The origin of the Division of Fire Safety Engineering
The history goes further back, with fire safety research having been a topic at LTH, the Faculty of Engineering at Lund University, almost since its start in the early 1960’s. Originally an independent technical college, the Faculty soon became a part of Lund University as a part of the Department of Structural Mechanics. The initial research was focused on structural stability and how to protect against fire, supervised by Professor Ove Pettersson.
During the decade of the 1970’s, more attention was given to room fire properties while still considering the fully developed fire, protection against fire spread and structural stability. Additionally, fire development in a fully developed fire was modelled using the one zone model approach. The research was taken up and continued by professor Sven Erik Magnusson, then a PhD student supervised by prof. Pettersson.
In 1985, the Division became a separate unit and left the Department of Structural Mechanics. The research during this decade was based on experiments of room fires, looking at temperature distribution in the room and fire spread between floors in apartment buildings. Many large-scale experiments were conducted to test façade materials and window construction. Further attention was also given to fire development in the early stages of the fire combined with how to model room fire properties in the early stages, i.e. using the two zone model concept. With the help of faster computers, the use of computer models became more prevalent.
In the 1980’s, Professor Göran Holmstedt started working at the Division. He had a physics background and started to look at the detailed combustion of, and how to extinguish fires. His work widened the research area and introduced new topics, such as toxicity in fires, room fire modelling, model development and evacuation research. The use of computational fluid dynamics (CFD) models and modelling development became a fairly large research focus.
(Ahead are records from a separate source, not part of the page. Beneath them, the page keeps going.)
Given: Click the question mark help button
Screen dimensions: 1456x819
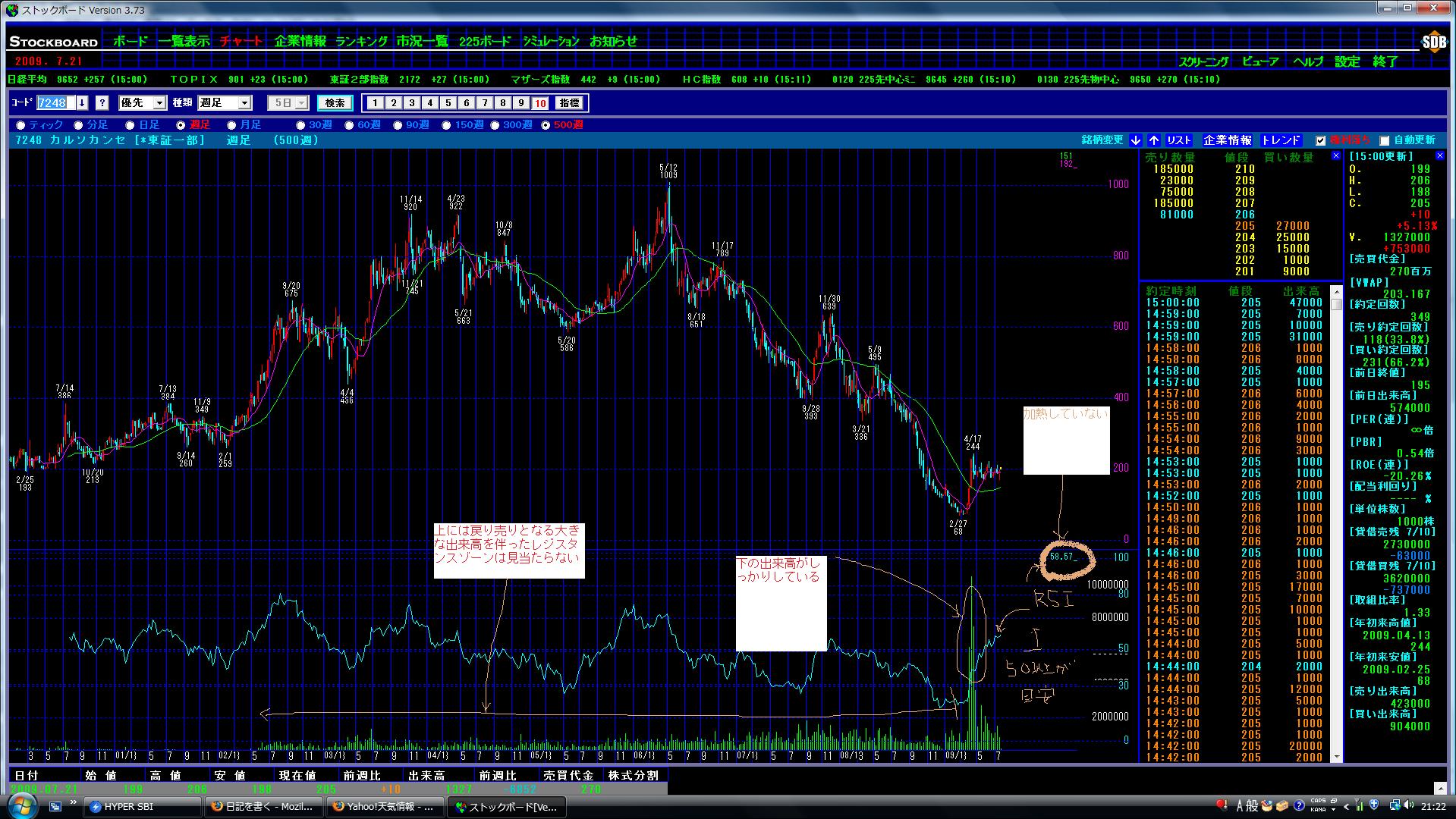Looking at the screenshot, I should coord(102,103).
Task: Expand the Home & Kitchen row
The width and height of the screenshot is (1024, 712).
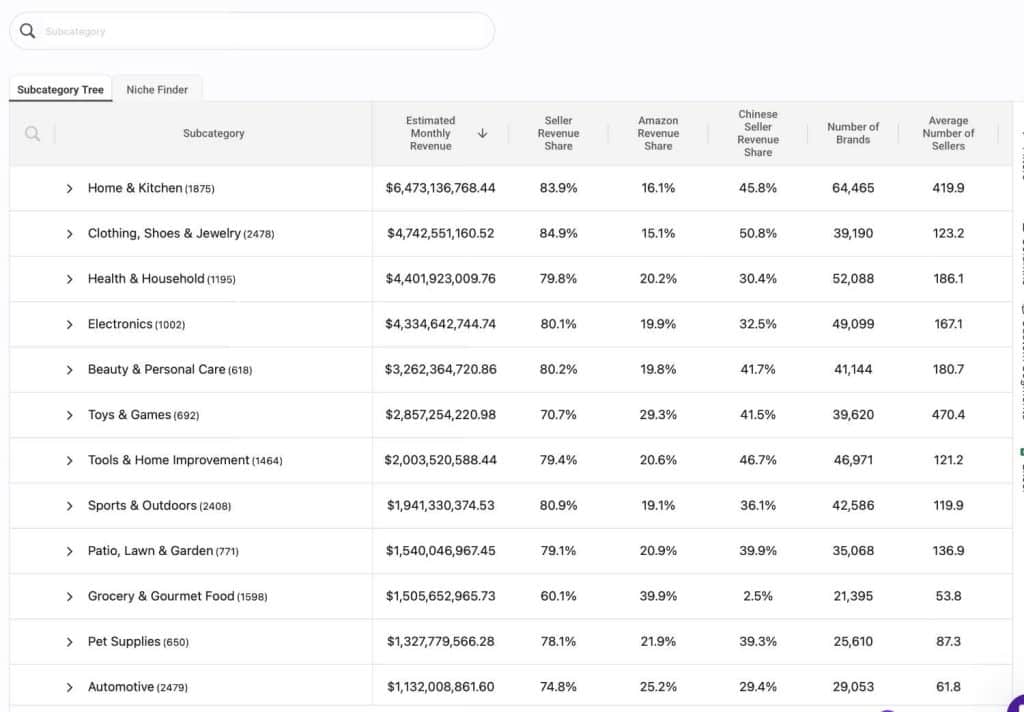Action: click(69, 188)
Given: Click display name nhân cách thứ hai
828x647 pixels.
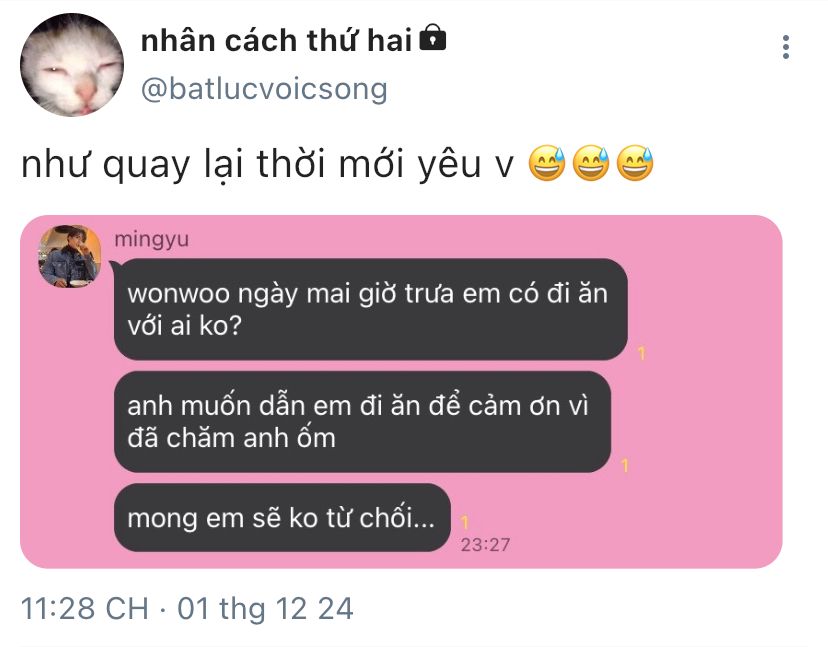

Establishment of educational programmes
The newer research areas were introduced in the education of the fire protection engineer students. Originally started as a 2,5 year-long programme leading to a bachelor's exam, led by senior lecturer Robert Jönsson as programme director. Jönsson held the position for many years, in conjunction with being Head of Division from 1985 to 2012.
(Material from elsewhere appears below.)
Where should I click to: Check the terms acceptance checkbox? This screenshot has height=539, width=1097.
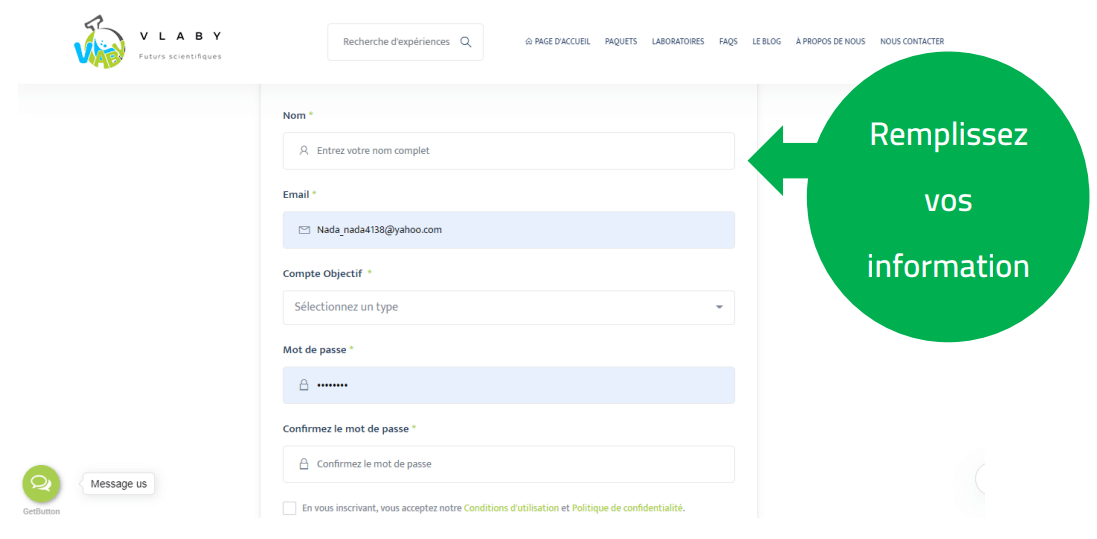pyautogui.click(x=290, y=508)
In the late 1990’s Professor Magnusson developed an interest in the risk concept, initially oriented towards the fire risks in buildings and how to use the risk concept as an engineering tool. This initiative developed further into societal risk topics, now with the assistance of Professor Kurt Petersen. As a result, the division was greatly involved in starting the two-year master’s programme Risk Management and Safety Engineering, in 2001.
The fire research area was further extended as Professor Patrick van Hees started at the Division in 2007. van Hees had a research focus covering material fire behaviour, CFD-modelling and performance-based design, the latter developed during the 1990’s, much as a parallel track of introducing the risk concept into the field of fire safety engineering. In 2018 the Division recruited Professor Margaret McNamee, who had chemistry as her primary subject. This resulted in the Division research field growing stronger towards building sustainability.
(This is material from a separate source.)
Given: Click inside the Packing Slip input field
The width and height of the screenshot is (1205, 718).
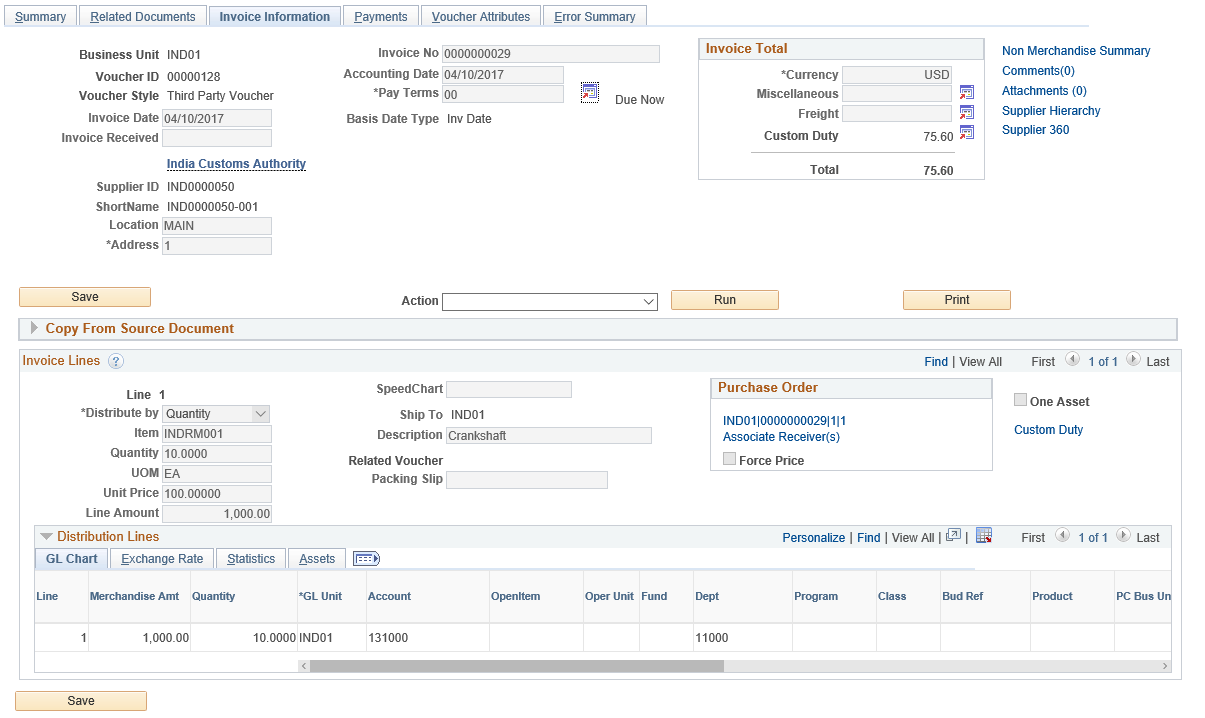Looking at the screenshot, I should (x=527, y=480).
Current research and goals
Today, much of the current research taking place is related to room fire development, material behaviour in fires, fire modelling, sustainability in the fire safety domain, human behaviour and evacuation modelling, Wildland Urban Interface (WUI) challenges, fire safety for people with functional limitations and much more.
The goal has always been keeping a strong link between research and education, having a short distance between the two areas. The original 2,5-year fire protection engineering education was extended to 3,5 years in 1994, and in 2023 the first group of students will start on the new 5-year Master of Science programme in Fire Safety Engineering. The general goal during planning for the fire safety engineering education in the 1980’s was to have a 5 year Swedish MSc programme, so now the education circle is closed.
The Division has previous experience with a master’s education in Fire Safety Engineering. In 2006 an international two-year educational programme in Fire Safety Engineering on a Master’s level was launched by the Division of Fire Safety Engineering, together with Ghent University and the University of Edinburgh. The students spend their second semester in Lund, where emphasis lies on enclosure fire dynamics, risk analysis and human behaviour.